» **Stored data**
BEGIN

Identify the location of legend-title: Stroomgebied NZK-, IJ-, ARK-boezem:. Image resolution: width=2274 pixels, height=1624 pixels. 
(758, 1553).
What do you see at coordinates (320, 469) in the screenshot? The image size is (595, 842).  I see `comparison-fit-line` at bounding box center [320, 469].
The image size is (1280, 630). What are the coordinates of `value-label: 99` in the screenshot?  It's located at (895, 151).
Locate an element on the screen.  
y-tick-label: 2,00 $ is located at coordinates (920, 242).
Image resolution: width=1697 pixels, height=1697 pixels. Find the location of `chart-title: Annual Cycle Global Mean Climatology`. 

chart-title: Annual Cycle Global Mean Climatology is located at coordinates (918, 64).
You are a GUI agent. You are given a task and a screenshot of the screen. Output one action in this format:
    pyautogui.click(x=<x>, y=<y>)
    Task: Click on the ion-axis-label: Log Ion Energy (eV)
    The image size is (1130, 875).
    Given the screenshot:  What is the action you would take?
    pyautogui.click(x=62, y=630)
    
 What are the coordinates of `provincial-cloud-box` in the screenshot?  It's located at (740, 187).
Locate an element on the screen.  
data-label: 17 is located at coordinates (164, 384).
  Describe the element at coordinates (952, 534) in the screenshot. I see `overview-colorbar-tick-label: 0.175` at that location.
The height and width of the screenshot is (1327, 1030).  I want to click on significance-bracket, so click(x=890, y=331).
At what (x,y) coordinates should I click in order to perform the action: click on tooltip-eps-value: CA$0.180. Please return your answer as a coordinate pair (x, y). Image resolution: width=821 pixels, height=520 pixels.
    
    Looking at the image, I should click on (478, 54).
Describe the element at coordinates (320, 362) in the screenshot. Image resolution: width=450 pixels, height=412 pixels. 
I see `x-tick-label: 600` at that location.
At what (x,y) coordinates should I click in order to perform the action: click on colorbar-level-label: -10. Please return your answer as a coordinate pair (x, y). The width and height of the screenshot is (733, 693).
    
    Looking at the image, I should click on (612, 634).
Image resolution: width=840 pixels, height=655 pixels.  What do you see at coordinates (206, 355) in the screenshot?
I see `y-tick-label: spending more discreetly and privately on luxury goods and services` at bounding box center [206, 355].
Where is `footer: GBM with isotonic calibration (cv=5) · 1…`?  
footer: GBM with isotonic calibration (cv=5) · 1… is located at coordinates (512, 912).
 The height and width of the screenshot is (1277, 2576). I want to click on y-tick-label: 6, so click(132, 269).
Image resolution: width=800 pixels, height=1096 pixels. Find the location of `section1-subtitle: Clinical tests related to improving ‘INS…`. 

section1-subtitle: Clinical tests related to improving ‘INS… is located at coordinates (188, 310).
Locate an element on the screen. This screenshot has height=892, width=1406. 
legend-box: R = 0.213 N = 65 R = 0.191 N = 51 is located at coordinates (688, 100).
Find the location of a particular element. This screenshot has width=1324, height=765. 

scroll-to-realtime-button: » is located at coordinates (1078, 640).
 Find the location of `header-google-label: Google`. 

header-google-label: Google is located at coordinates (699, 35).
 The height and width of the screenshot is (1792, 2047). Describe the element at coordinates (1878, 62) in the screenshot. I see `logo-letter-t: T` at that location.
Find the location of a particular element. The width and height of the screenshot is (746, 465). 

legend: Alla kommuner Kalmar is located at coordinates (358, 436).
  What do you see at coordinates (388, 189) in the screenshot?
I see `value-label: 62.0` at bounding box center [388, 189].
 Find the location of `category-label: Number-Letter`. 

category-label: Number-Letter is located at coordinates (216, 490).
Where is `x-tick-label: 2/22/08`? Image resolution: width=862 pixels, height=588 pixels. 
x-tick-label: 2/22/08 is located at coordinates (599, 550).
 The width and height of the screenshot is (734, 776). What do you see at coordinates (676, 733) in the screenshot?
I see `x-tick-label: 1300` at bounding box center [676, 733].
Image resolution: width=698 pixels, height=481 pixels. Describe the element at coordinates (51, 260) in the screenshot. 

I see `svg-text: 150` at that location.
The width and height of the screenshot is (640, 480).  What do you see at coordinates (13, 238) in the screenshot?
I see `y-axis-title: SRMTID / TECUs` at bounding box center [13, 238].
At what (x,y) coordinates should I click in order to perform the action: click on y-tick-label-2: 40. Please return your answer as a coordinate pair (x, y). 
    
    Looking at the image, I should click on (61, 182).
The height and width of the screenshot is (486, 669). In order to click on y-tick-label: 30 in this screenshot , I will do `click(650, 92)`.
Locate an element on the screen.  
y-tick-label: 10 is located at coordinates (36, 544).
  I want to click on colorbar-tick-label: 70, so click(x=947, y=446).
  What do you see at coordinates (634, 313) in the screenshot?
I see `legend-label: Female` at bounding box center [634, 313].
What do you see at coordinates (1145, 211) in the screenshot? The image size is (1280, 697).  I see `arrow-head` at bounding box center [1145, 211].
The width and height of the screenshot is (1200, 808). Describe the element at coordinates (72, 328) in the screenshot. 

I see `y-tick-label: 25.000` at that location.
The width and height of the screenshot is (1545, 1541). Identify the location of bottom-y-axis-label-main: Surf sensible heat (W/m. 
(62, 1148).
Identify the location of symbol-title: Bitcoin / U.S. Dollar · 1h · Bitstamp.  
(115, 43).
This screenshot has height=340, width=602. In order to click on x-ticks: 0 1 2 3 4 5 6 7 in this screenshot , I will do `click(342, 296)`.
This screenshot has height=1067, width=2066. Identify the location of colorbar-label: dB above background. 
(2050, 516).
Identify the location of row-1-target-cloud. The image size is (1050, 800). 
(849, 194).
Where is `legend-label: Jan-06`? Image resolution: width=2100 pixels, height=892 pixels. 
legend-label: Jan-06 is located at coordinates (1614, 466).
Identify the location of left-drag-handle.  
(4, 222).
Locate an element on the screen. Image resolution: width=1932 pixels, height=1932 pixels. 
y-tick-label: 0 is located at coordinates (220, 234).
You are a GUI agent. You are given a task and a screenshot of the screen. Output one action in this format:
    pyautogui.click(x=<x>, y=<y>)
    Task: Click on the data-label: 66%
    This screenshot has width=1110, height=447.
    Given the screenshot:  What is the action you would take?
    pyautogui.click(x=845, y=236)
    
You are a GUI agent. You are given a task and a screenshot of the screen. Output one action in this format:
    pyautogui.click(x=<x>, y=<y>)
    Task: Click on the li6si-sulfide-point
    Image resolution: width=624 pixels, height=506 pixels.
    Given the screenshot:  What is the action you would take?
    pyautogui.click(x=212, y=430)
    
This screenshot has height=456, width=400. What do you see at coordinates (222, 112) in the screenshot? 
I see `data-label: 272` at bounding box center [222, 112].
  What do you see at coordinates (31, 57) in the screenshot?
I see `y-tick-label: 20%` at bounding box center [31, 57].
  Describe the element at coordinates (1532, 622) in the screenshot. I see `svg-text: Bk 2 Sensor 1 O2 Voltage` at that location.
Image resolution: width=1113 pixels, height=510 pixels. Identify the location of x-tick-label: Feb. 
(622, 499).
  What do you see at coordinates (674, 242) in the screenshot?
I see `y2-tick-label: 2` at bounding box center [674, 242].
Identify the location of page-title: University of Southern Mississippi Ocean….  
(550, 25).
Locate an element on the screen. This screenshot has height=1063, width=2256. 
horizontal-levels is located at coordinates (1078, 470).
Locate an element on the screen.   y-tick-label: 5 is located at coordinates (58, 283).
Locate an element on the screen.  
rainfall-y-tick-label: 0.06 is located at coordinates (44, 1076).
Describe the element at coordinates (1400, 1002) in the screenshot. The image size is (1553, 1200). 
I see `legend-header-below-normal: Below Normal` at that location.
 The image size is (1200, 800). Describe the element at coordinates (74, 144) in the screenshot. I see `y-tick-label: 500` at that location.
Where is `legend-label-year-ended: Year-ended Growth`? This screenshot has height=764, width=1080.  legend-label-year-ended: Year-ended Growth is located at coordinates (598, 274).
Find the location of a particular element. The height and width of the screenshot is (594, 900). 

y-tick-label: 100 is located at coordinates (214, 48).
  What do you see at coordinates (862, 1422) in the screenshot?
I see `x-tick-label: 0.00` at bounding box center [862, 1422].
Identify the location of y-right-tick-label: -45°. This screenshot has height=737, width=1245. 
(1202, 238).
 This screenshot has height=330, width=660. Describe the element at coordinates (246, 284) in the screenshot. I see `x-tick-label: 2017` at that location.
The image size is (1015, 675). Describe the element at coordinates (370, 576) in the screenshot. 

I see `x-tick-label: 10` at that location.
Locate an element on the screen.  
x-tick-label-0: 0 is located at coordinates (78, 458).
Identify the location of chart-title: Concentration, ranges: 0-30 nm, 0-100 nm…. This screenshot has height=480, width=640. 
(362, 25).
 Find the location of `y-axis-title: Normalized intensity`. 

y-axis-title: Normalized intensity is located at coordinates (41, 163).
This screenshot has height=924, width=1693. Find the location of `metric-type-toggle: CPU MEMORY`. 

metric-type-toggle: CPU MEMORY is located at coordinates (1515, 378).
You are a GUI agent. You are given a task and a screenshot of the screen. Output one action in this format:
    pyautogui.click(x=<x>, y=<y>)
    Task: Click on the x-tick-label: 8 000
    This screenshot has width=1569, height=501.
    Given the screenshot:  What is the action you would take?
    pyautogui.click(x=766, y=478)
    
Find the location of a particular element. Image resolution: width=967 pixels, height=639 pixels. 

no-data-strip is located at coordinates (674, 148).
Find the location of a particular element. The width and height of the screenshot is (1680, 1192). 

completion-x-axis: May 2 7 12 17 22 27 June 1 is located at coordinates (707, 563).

END

» **Work order**
Count how many lines of the items above contain the string "pair", treating uppercase and lowercase as different. Give only the number.

» **Response to the exercise**
3